TASK BRIEF: Your answer should hold exactly the lines from the line containing "Create talent profile (158, 158)" through the end of the entries that follow.

─── SUPPLIED RECORDS ───

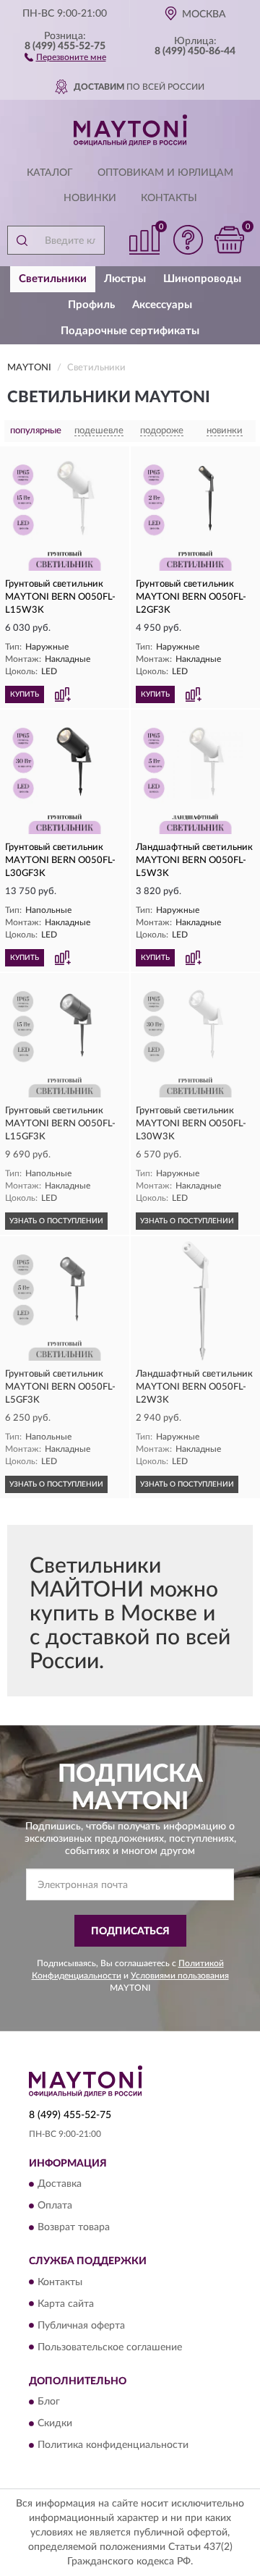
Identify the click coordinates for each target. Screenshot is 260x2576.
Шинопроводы (202, 278)
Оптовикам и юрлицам (165, 173)
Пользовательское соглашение (110, 2347)
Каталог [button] (50, 173)
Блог (49, 2402)
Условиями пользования (180, 1975)
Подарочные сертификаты (130, 331)
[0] (229, 240)
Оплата (55, 2206)
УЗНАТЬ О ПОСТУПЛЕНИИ (56, 1221)
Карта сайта (66, 2304)
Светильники (53, 278)
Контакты (169, 198)
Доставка (60, 2185)
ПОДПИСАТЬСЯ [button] (130, 1931)
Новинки (90, 198)
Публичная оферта (81, 2326)
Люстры (125, 278)
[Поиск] (21, 240)
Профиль (91, 304)
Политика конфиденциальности (113, 2445)
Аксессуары (162, 304)
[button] (65, 56)
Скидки (55, 2423)
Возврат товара (74, 2228)
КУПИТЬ (24, 694)
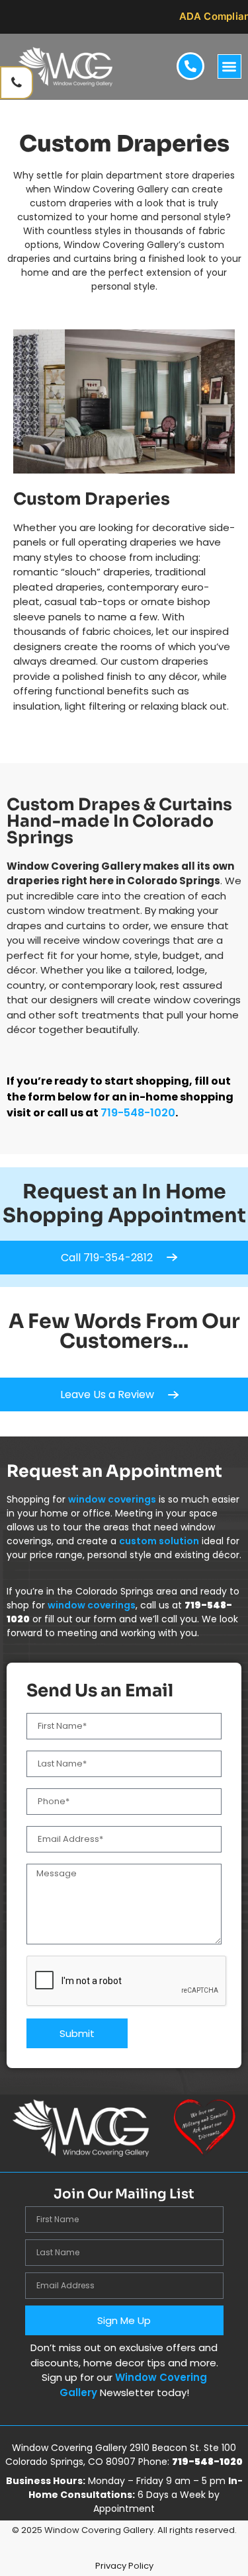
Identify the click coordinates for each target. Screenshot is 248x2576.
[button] (230, 66)
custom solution (159, 1541)
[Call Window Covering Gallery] (16, 82)
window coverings (112, 1499)
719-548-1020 (138, 1112)
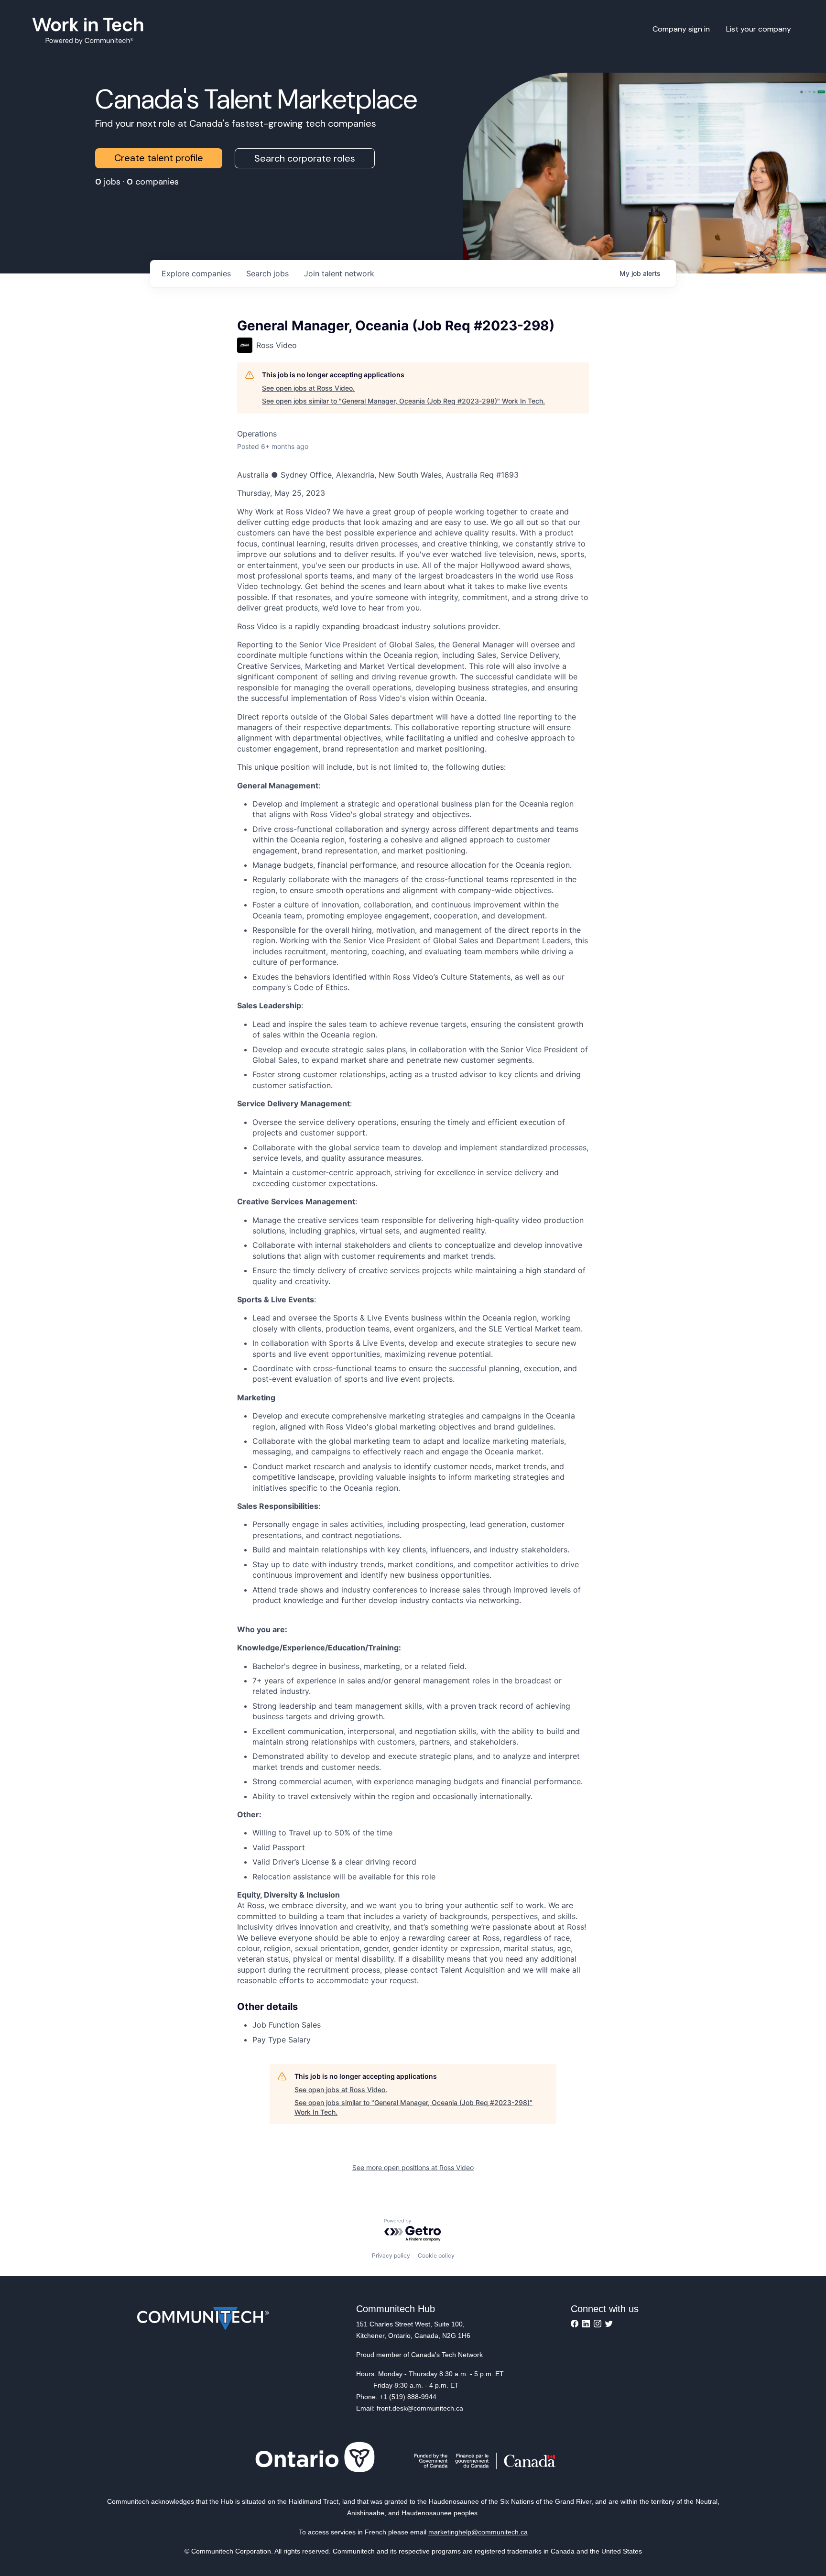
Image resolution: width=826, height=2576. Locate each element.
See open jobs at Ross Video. (308, 388)
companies (196, 273)
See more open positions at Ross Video (413, 2167)
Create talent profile (158, 158)
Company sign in (681, 29)
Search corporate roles (304, 158)
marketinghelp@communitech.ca (478, 2532)
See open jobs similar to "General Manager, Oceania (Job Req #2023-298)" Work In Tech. (403, 401)
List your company (758, 29)
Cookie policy (436, 2255)
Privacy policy (391, 2255)
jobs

───

EXERCISE ANSWER:
Create talent profile (158, 158)
Company sign in (681, 29)
Search corporate roles (304, 158)
marketinghelp@communitech.ca (478, 2532)
See open jobs similar to "General Manager, Oceania (Job Req #2023-298)" Work In Tech. (403, 401)
List your company (758, 29)
Cookie policy (436, 2255)
Privacy policy (391, 2255)
jobs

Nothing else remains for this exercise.